子供たちは「ママの世話なんてまっぴら。こうなったらママを再婚させるしかない。相手がお金持ちなら、自分たちも援助してもらえるし一石二鳥だ」と、ママを結婚させる作戦に乗り出す。そんな浅はかな作戦からママと子供たちの親子関係が浮き彫りになっていく。想像を超えるママの活躍に、子供たちは、女の幸せ、結婚の価値、愛を信じる力など様々なことに気づかされていく。 「愛さえあれば何でも叶うのだ」と…。そしてママは結婚することができるのか…。老いの親子関係を描いた女たちの逆転勝利のサクセスストーリー!ニューヨークを舞台に描かれる痛快ロマンティックコメディの決定版!!

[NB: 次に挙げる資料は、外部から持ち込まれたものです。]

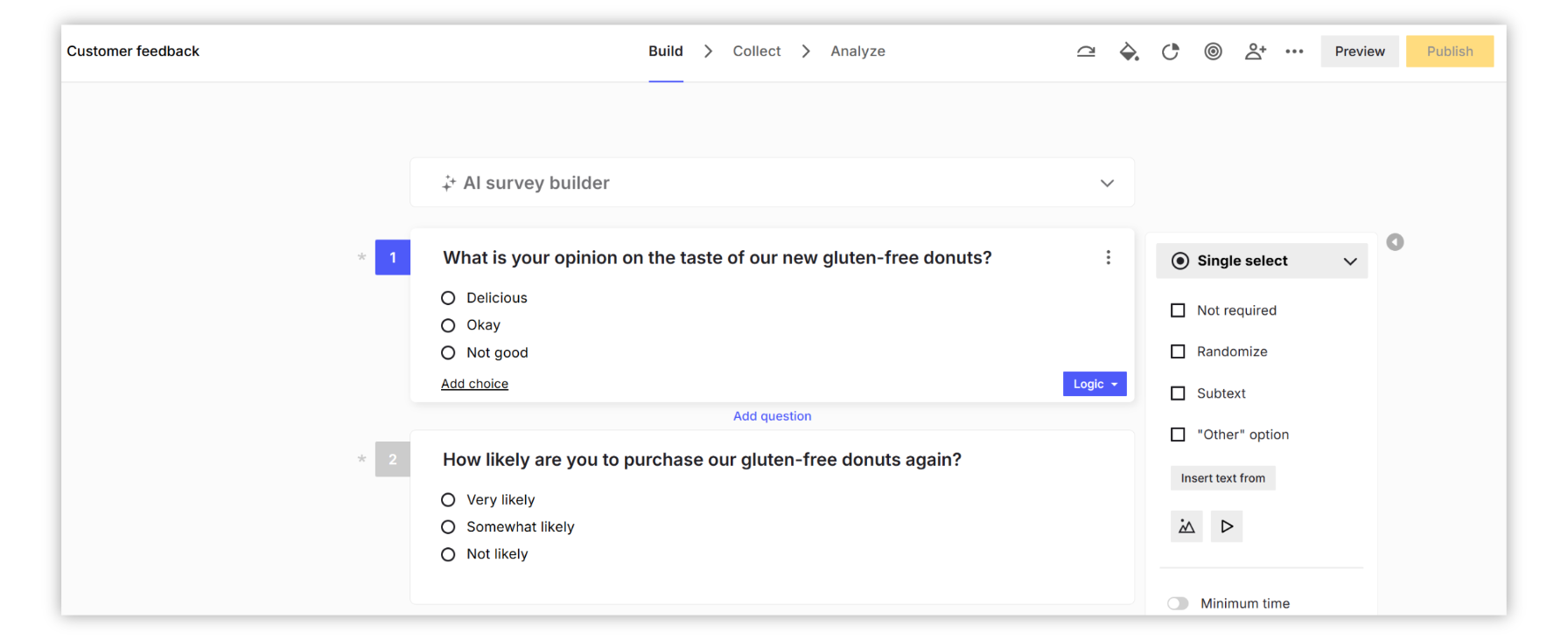Click the insert image icon in the side panel
This screenshot has width=1568, height=640.
pos(1186,526)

【作・演出】 原作:オリヴィア・ゴールドスミス 脚本:福島三郎 演出:宮田慶子
【Intro】 ニューヨークを舞台に描かれるロマンチックコメディ!! 老いの親子関係を描いた女たちによる逆転勝利のサクセスストーリー。女の幸せ、結婚の価値観、愛を信じる力。「愛さえあれば何でも叶うのだ」と…
【読売新聞・劇評・杉山弘】 [評]ウエディング・ママ(アトリエ・ダンカン) 不完全燃焼の演出 70歳になろうとする母が、隠居先のフロリダからニューヨークへ戻ってくる。大都会に暮らす3人の子どもたちは、それぞれ事情があって母を引き取る余裕はない。そこで考えたのは、母を大富豪と再婚させること。新しい夫に面倒をみてもらいながら、そのおこぼれで自分たちもVIPの仲間入りをしたい。一石二鳥の妙案は果たして……。

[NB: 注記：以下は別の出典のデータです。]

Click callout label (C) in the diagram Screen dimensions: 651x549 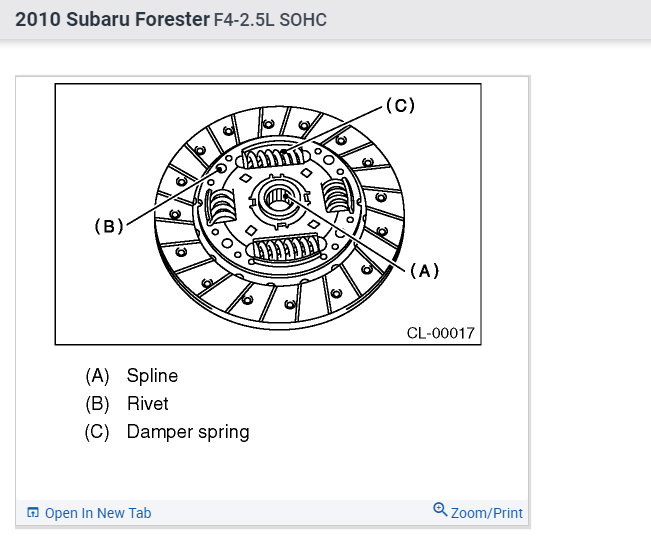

5組のカップルがハッピーエンドを迎える米国の作家、オリヴィア・ゴールドスミスのロマンチック・コメディー。福島三郎が脚色、宮田慶子が演出した。
世知辛い現実からは遠く離れた夢物語。この世界へ観客を引き込むには、綿密な人物描写と細部のリアリティー、あるいは大胆な仕掛けが必要だろう。しかし、この舞台にはいずれもが希薄だ。

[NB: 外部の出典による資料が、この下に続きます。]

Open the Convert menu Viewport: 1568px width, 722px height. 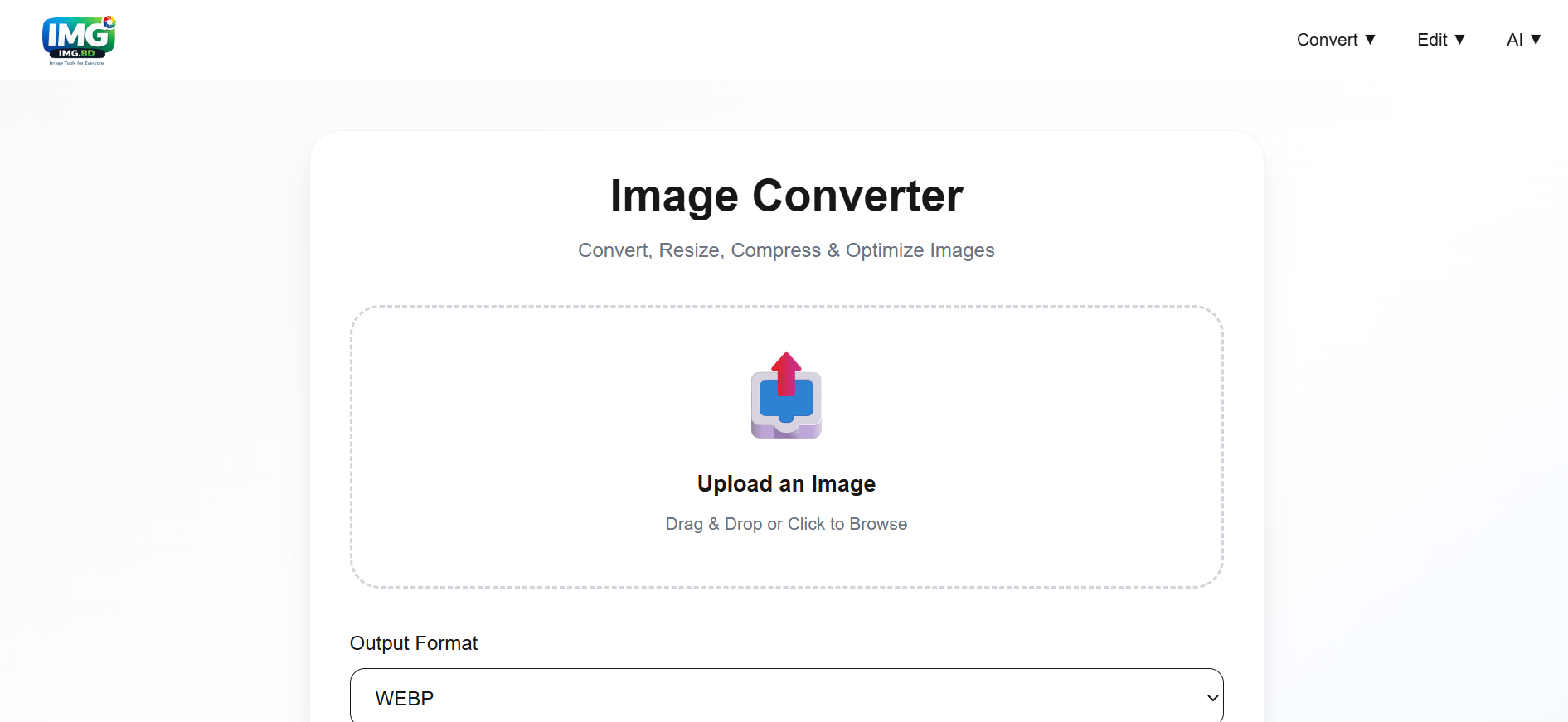click(x=1336, y=40)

母の再婚話で物語を進めながら、肝心の母(木の実ナナ)とその相手(井上順)の人物描写は、せりふでの説明にとどめてしまう。もう一人のヒロインであり、多くの場面に登場する長女(香寿たつき)を、狂言回し役におとしめたのには、肩透かしをくらった。その長女はビジネスエリートなのに、仕事そっちのけで毎日パーティーに駆けつけるのが不自然なら、困った時に大金が転がり込むのも都合がよすぎる。
そうなると、少し強引な展開になっても演出ではじけてもらうしかない。しかし、歌あり踊りあり笑いありの展開も、中途半端ににぎやかで、もの寂しい。宮田には腕力を見せて欲しかった。
鷲尾真知子、平田敦子、尾藤イサオら芸達者な共演者が不完全燃焼の演技にとどまったのがもったいなく、末の弟を演じた新納慎也にももう少し毒を振りまいてもらいたかった。(杉山弘)
――8月4日まで、三軒茶屋・世田谷パブリックシアター。